TikTok, like other social media apps, has recently faced increased scrutiny for how it handles user safety, particularly for children and younger teens. At a Congressional hearing last fall, the company’s VP of Public Policy hinted that the app was working on new ways “to enjoy content based on age appropriateness.” Now, the company has shared a few more details of what that may look like.
TikTok, long known for its eerily precise recommendation algorithm, is working on features that would be able to classify content based on “content maturity and thematic comfort zones,” according to Tracy Elizabeth, TikTok’s global issue policy lead. “When the system is fully launched, content that we've identified as containing overtly mature themes could be restricted from teens,” she said during a briefing with reporters. “And for content that has less … mature themes, our community members are going to be able to choose the comfort zones or content maturity that they would prefer to skip or opt into.”
Elizabeth didn’t elaborate on how the company was determining a video’s maturity level, saying the work was in an “innovation phase.” But she said it could eventually resemble the ratings used for film, television and video games. “We know that there’s family-ish content, there’s teen-ish content, there’s adult-ish content,” she said. “What we’d like to do is … say ‘here you go: you can pick for yourself what is that category that you feel most comfortable with.’” She added that parents could also control these preferences for their children via TikTok’s “Family Pairing” settings.
Separately, TikTok is also working on a feature for creators that would allow them to indicate whether their videos are intended for adults or younger users. This could help further inform TikTok’s recommendations to ensure that more mature content stays out of the feeds of younger users.
While TikTok is now running a small test of the age restrictions, it could still be some time before the features are widely available, and Elizabeth noted they are still taking shape. “A lot of this we haven’t fully decided how we’re going to do it,” she said.
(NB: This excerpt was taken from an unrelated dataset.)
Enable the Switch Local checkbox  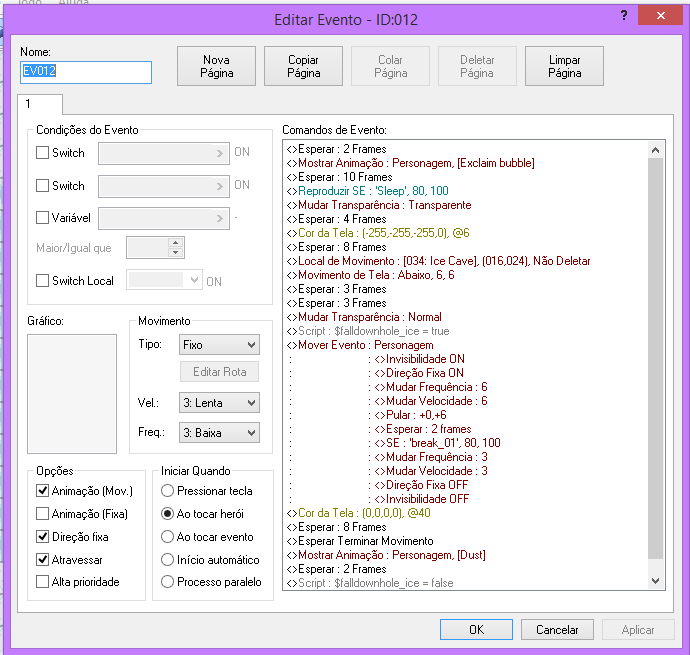(x=43, y=281)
Outside of those features, TikTok also shared an updated set of community guidelines. Under the new rules, TikTok is giving suicide hoaxes and dangerous challenges its own section in an effort to make the policy more visible. The company is also expanding the type of content it bars under its eating disorder policy. The new rules will prohibit videos that promote “disordered eating,” like extreme calorie counting, short term fasting, overexercise and other “under-recognized signs of a potential problem.”
Finally, TikTok is also updating its rules to explicitly ban “deadnaming, misgendering, or misogyny as well as content that supports or promotes conversion therapy programs.” The company says it already removed these types of posts in the past, but that the rules weren’t specifically outlined in its public-facing community guidelines.